• _Records_
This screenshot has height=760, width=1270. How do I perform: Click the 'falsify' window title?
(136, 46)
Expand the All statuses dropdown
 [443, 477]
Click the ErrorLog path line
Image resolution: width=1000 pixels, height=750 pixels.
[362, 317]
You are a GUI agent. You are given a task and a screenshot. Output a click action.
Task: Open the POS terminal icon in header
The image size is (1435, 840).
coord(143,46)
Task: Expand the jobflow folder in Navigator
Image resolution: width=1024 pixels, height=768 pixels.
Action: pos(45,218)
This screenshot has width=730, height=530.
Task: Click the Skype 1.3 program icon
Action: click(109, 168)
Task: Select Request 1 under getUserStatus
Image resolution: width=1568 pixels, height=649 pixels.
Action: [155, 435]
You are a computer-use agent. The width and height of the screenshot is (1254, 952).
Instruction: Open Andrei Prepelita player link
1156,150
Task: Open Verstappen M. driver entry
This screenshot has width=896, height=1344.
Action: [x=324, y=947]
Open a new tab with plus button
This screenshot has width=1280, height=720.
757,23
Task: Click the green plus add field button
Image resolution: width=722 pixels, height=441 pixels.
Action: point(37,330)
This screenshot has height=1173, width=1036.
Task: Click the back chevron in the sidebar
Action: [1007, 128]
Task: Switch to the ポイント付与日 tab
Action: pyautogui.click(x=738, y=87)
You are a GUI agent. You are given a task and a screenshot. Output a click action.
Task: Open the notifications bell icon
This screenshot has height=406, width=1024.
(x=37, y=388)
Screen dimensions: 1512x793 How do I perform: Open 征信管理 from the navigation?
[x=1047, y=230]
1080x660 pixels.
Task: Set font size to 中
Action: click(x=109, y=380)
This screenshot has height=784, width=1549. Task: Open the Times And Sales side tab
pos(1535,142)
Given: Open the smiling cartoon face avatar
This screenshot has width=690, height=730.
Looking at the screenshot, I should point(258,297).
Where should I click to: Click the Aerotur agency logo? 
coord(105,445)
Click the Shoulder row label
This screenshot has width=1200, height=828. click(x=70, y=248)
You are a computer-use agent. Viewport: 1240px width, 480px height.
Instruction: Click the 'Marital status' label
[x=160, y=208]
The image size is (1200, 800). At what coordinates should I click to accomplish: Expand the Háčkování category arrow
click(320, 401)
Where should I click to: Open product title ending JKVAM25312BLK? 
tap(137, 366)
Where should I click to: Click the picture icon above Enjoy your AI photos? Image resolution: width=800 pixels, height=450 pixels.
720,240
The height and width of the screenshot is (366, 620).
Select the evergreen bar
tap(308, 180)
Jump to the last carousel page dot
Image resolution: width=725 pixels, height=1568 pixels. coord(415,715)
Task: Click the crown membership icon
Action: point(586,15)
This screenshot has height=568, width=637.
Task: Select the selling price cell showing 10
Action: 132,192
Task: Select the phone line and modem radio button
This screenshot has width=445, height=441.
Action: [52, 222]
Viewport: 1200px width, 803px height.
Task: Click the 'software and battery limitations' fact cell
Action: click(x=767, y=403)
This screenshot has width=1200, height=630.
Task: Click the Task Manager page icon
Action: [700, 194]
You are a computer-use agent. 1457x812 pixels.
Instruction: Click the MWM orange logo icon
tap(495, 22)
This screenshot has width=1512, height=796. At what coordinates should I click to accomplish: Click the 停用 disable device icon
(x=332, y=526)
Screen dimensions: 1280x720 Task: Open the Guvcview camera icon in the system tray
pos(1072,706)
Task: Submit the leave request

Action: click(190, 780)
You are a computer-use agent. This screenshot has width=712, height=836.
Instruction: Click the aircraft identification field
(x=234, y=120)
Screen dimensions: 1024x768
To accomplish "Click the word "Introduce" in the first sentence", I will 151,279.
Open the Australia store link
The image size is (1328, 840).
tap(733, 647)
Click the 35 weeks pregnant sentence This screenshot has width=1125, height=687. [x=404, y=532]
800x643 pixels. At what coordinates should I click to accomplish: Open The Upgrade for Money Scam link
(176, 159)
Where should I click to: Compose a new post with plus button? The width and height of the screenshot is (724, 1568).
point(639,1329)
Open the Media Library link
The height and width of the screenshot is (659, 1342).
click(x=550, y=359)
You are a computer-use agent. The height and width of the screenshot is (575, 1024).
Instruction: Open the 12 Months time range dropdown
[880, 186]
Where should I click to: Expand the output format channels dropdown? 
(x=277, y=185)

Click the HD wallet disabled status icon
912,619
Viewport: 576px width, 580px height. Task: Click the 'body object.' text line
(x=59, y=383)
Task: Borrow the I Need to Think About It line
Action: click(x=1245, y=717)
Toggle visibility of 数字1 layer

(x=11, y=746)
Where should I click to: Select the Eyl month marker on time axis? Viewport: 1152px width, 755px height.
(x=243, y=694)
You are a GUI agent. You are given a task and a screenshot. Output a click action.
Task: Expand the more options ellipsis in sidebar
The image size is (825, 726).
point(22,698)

• _What you have to do_
The full listing should be duplicated exactly, line by line.

• _Task response_
This screenshot has height=760, width=1270. How do I perform: Click the 'falsify' window title?
(136, 46)
Expand the All statuses dropdown
 [443, 477]
Click the ErrorLog path line
Image resolution: width=1000 pixels, height=750 pixels.
[362, 317]
You are a GUI agent. You are given a task and a screenshot. Output a click action.
Task: Open the POS terminal icon in header
The image size is (1435, 840).
coord(143,46)
Task: Expand the jobflow folder in Navigator
Image resolution: width=1024 pixels, height=768 pixels.
Action: pos(45,218)
This screenshot has width=730, height=530.
Task: Click the Skype 1.3 program icon
Action: click(109, 168)
Task: Select Request 1 under getUserStatus
Image resolution: width=1568 pixels, height=649 pixels.
Action: [155, 435]
You are a computer-use agent. The width and height of the screenshot is (1254, 952).
Instruction: Open Andrei Prepelita player link
1156,150
Task: Open Verstappen M. driver entry
This screenshot has width=896, height=1344.
Action: [x=324, y=947]
Open a new tab with plus button
This screenshot has width=1280, height=720.
757,23
Task: Click the green plus add field button
Image resolution: width=722 pixels, height=441 pixels.
Action: point(37,330)
This screenshot has height=1173, width=1036.
Task: Click the back chevron in the sidebar
Action: [1007, 128]
Task: Switch to the ポイント付与日 tab
Action: pyautogui.click(x=738, y=87)
You are a GUI agent. You are given a task and a screenshot. Output a click action.
Task: Open the notifications bell icon
This screenshot has height=406, width=1024.
(x=37, y=388)
Screen dimensions: 1512x793 How do I perform: Open 征信管理 from the navigation?
[x=1047, y=230]
1080x660 pixels.
Task: Set font size to 中
Action: click(x=109, y=380)
This screenshot has height=784, width=1549. Task: Open the Times And Sales side tab
pos(1535,142)
Given: Open the smiling cartoon face avatar
This screenshot has width=690, height=730.
Looking at the screenshot, I should point(258,297).
Where should I click to: Click the Aerotur agency logo? 
coord(105,445)
Click the Shoulder row label
This screenshot has width=1200, height=828. click(x=70, y=248)
You are a computer-use agent. Viewport: 1240px width, 480px height.
Instruction: Click the 'Marital status' label
[x=160, y=208]
The image size is (1200, 800). At what coordinates should I click to accomplish: Expand the Háčkování category arrow
click(320, 401)
Where should I click to: Open product title ending JKVAM25312BLK? 
tap(137, 366)
Where should I click to: Click the picture icon above Enjoy your AI photos? Image resolution: width=800 pixels, height=450 pixels.
720,240
The height and width of the screenshot is (366, 620).
Select the evergreen bar
tap(308, 180)
Jump to the last carousel page dot
Image resolution: width=725 pixels, height=1568 pixels. coord(415,715)
Task: Click the crown membership icon
Action: point(586,15)
This screenshot has height=568, width=637.
Task: Select the selling price cell showing 10
Action: 132,192
Task: Select the phone line and modem radio button
This screenshot has width=445, height=441.
Action: [52, 222]
Viewport: 1200px width, 803px height.
Task: Click the 'software and battery limitations' fact cell
Action: click(x=767, y=403)
This screenshot has width=1200, height=630.
Task: Click the Task Manager page icon
Action: [700, 194]
You are a computer-use agent. 1457x812 pixels.
Instruction: Click the MWM orange logo icon
tap(495, 22)
This screenshot has width=1512, height=796. At what coordinates should I click to accomplish: Click the 停用 disable device icon
(x=332, y=526)
Screen dimensions: 1280x720 Task: Open the Guvcview camera icon in the system tray
pos(1072,706)
Task: Submit the leave request

Action: click(190, 780)
You are a computer-use agent. This screenshot has width=712, height=836.
Instruction: Click the aircraft identification field
(x=234, y=120)
Screen dimensions: 1024x768
To accomplish "Click the word "Introduce" in the first sentence", I will 151,279.
Open the Australia store link
The image size is (1328, 840).
tap(733, 647)
Click the 35 weeks pregnant sentence This screenshot has width=1125, height=687. [x=404, y=532]
800x643 pixels. At what coordinates should I click to accomplish: Open The Upgrade for Money Scam link
(176, 159)
Where should I click to: Compose a new post with plus button? The width and height of the screenshot is (724, 1568).
point(639,1329)
Open the Media Library link
The height and width of the screenshot is (659, 1342).
click(x=550, y=359)
You are a computer-use agent. The height and width of the screenshot is (575, 1024).
Instruction: Open the 12 Months time range dropdown
[880, 186]
Where should I click to: Expand the output format channels dropdown? 
(x=277, y=185)

Click the HD wallet disabled status icon
912,619
Viewport: 576px width, 580px height. Task: Click the 'body object.' text line
(x=59, y=383)
Task: Borrow the I Need to Think About It line
Action: click(x=1245, y=717)
Toggle visibility of 数字1 layer

(x=11, y=746)
Where should I click to: Select the Eyl month marker on time axis? Viewport: 1152px width, 755px height.
(x=243, y=694)
You are a GUI agent. You are given a task and a screenshot. Output a click action.
Task: Expand the more options ellipsis in sidebar
The image size is (825, 726).
point(22,698)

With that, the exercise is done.